Tuesday, September 14, 2010

Sleep w/ Thrones (September 12, Regency Ballroom, San Francisco)

Sleep is one of the bands I'd never thought I'd get to see in the flesh. It's been over 10 years since Dopesmoker broke the band up and everyone went their ways. But through some cosmic happening, Sleep reunited, and it was good.

This particular show the the first of two performances the band would place in San Francisco. Opening the evening was none other than Thrones, aka Joe Preston's one man mammoth wall of sound. I had seen Thrones at Gilman several years ago when I played my first show with the now defunct One Hundred Suns. I have seen bands play heavy music. I have felt heavy sounds rumble my very core. Those were ensembles of musicians working together to shake the earth. Band? Joe Preston don't need no stinking band! Thrones is capable of doing with one person that most bands can barely pull off as a group. Mr. Preston shook the entire room from the ground up shredding his bass while the sounds of drum machine just cut through his wall of sound.

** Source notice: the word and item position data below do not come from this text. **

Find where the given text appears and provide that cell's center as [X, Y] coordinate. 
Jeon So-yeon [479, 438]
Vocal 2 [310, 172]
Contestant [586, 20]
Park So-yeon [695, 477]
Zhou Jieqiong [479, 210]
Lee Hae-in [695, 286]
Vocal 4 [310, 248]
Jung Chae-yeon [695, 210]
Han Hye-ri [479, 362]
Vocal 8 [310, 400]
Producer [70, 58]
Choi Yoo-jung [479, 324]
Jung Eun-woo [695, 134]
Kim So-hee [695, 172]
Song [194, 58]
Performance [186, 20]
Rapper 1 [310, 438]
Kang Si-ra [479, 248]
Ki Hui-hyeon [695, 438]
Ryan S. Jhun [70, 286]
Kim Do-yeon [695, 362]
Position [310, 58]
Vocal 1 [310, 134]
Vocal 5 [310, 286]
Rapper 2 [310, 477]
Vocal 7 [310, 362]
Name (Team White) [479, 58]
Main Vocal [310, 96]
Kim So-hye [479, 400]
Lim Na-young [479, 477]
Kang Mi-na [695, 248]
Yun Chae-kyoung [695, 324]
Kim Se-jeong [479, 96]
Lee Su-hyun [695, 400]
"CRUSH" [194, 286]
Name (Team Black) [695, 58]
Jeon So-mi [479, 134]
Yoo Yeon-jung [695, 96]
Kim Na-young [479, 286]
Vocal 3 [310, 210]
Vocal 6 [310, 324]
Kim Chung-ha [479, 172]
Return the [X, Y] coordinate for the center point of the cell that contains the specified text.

It's not secret that Sleep loves Black Sabbath. Hell, the only shirt for sale showed a picture of Tony Iommi with the words "The Diety" written bellow. During the intermission the sound guy played what felt like samples of Sabbath's entire discography, three times, while and image of Iommi served as a back drop.

Then, it happened. They came on stage. The Marijuananaut handed them their instruments and Matt Pike played 'the riff', the opening to their hour-long epic, Dopesmoker. I cannot tell you what it felt like to not only hear that riff being played, but to actually see it being played. It was a holy experience.

The rest of the show was spectacularly arranged. The band weaved in and out of selections from the Holy Mountain album with very few breaks. Although Dopesmoker was not played in full, they concluded the set with a large chunk of it. I cannot tell you how amazing it felt to see Pike and Cisneros on the same stage together, and to see Al in front of a mic, sorta yelling. You go see bands whose music you know, and it makes the evening familiar and enjoyable. Seeing Sleep play some of the most important music in my life, live, in the flesh, was truly another kind of experience. It kinda makes you believe in something.